» O que se pede
Transforme todos os registros abaixo em uma lista JSON de strings, com uma string para cada linha e sem as linhas em branco.
━━━━━━━━━━━━━━━━━━━━
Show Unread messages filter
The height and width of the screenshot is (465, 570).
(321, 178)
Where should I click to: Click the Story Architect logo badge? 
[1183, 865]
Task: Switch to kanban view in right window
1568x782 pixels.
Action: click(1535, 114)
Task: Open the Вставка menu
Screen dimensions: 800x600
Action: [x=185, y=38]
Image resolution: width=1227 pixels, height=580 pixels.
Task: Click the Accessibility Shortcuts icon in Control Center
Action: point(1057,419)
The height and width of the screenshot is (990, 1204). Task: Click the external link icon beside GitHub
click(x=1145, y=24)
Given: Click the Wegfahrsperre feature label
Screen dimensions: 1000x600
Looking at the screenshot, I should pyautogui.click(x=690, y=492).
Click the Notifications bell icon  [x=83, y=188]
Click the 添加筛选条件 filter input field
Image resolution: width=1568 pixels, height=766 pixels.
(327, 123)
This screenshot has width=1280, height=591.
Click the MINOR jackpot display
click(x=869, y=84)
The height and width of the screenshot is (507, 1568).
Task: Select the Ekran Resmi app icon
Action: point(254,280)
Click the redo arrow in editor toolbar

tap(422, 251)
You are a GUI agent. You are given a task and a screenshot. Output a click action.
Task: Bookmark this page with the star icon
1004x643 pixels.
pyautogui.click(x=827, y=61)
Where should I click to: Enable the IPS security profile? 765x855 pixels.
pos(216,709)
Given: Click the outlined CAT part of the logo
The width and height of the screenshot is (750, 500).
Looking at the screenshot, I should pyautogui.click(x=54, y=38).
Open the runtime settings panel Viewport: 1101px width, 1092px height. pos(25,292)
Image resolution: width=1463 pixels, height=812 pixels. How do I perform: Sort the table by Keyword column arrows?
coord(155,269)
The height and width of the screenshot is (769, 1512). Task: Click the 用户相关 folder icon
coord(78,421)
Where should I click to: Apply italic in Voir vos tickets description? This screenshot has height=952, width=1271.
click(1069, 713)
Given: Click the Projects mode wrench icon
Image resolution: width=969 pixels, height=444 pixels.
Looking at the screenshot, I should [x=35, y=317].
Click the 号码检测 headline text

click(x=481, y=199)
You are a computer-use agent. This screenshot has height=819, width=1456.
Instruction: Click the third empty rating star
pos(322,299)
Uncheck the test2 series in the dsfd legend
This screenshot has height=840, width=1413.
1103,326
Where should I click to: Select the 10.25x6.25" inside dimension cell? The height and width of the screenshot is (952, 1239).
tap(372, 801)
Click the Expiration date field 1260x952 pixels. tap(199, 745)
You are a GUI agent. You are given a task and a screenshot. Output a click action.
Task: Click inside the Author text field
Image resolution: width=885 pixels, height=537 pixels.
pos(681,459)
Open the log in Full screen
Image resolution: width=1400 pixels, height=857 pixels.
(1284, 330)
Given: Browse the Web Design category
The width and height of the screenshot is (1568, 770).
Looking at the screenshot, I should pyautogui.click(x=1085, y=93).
━━━━━━━━━━━━━━━━━━━━
» Resposta da tarefa
[
  "Show Unread messages filter",
  "The height and width of the screenshot is (465, 570).",
  "(321, 178)",
  "Where should I click to: Click the Story Architect logo badge? ",
  "[1183, 865]",
  "Task: Switch to kanban view in right window",
  "1568x782 pixels.",
  "Action: click(1535, 114)",
  "Task: Open the Вставка menu",
  "Screen dimensions: 800x600",
  "Action: [x=185, y=38]",
  "Image resolution: width=1227 pixels, height=580 pixels.",
  "Task: Click the Accessibility Shortcuts icon in Control Center",
  "Action: point(1057,419)",
  "The height and width of the screenshot is (990, 1204). Task: Click the external link icon beside GitHub",
  "click(x=1145, y=24)",
  "Given: Click the Wegfahrsperre feature label",
  "Screen dimensions: 1000x600",
  "Looking at the screenshot, I should pyautogui.click(x=690, y=492).",
  "Click the Notifications bell icon  [x=83, y=188]",
  "Click the 添加筛选条件 filter input field",
  "Image resolution: width=1568 pixels, height=766 pixels.",
  "(327, 123)",
  "This screenshot has width=1280, height=591.",
  "Click the MINOR jackpot display",
  "click(x=869, y=84)",
  "The height and width of the screenshot is (507, 1568).",
  "Task: Select the Ekran Resmi app icon",
  "Action: point(254,280)",
  "Click the redo arrow in editor toolbar",
  "tap(422, 251)",
  "You are a GUI agent. You are given a task and a screenshot. Output a click action.",
  "Task: Bookmark this page with the star icon",
  "1004x643 pixels.",
  "pyautogui.click(x=827, y=61)",
  "Where should I click to: Enable the IPS security profile? 765x855 pixels.",
  "pos(216,709)",
  "Given: Click the outlined CAT part of the logo",
  "The width and height of the screenshot is (750, 500).",
  "Looking at the screenshot, I should pyautogui.click(x=54, y=38).",
  "Open the runtime settings panel Viewport: 1101px width, 1092px height. pos(25,292)",
  "Image resolution: width=1463 pixels, height=812 pixels. How do I perform: Sort the table by Keyword column arrows?",
  "coord(155,269)",
  "The height and width of the screenshot is (769, 1512). Task: Click the 用户相关 folder icon",
  "coord(78,421)",
  "Where should I click to: Apply italic in Voir vos tickets description? This screenshot has height=952, width=1271.",
  "click(1069, 713)",
  "Given: Click the Projects mode wrench icon",
  "Image resolution: width=969 pixels, height=444 pixels.",
  "Looking at the screenshot, I should [x=35, y=317].",
  "Click the 号码检测 headline text",
  "click(x=481, y=199)",
  "You are a computer-use agent. This screenshot has height=819, width=1456.",
  "Instruction: Click the third empty rating star",
  "pos(322,299)",
  "Uncheck the test2 series in the dsfd legend",
  "This screenshot has height=840, width=1413.",
  "1103,326",
  "Where should I click to: Select the 10.25x6.25\" inside dimension cell? The height and width of the screenshot is (952, 1239).",
  "tap(372, 801)",
  "Click the Expiration date field 1260x952 pixels. tap(199, 745)",
  "You are a GUI agent. You are given a task and a screenshot. Output a click action.",
  "Task: Click inside the Author text field",
  "Image resolution: width=885 pixels, height=537 pixels.",
  "pos(681,459)",
  "Open the log in Full screen",
  "Image resolution: width=1400 pixels, height=857 pixels.",
  "(1284, 330)",
  "Given: Browse the Web Design category",
  "The width and height of the screenshot is (1568, 770).",
  "Looking at the screenshot, I should pyautogui.click(x=1085, y=93)."
]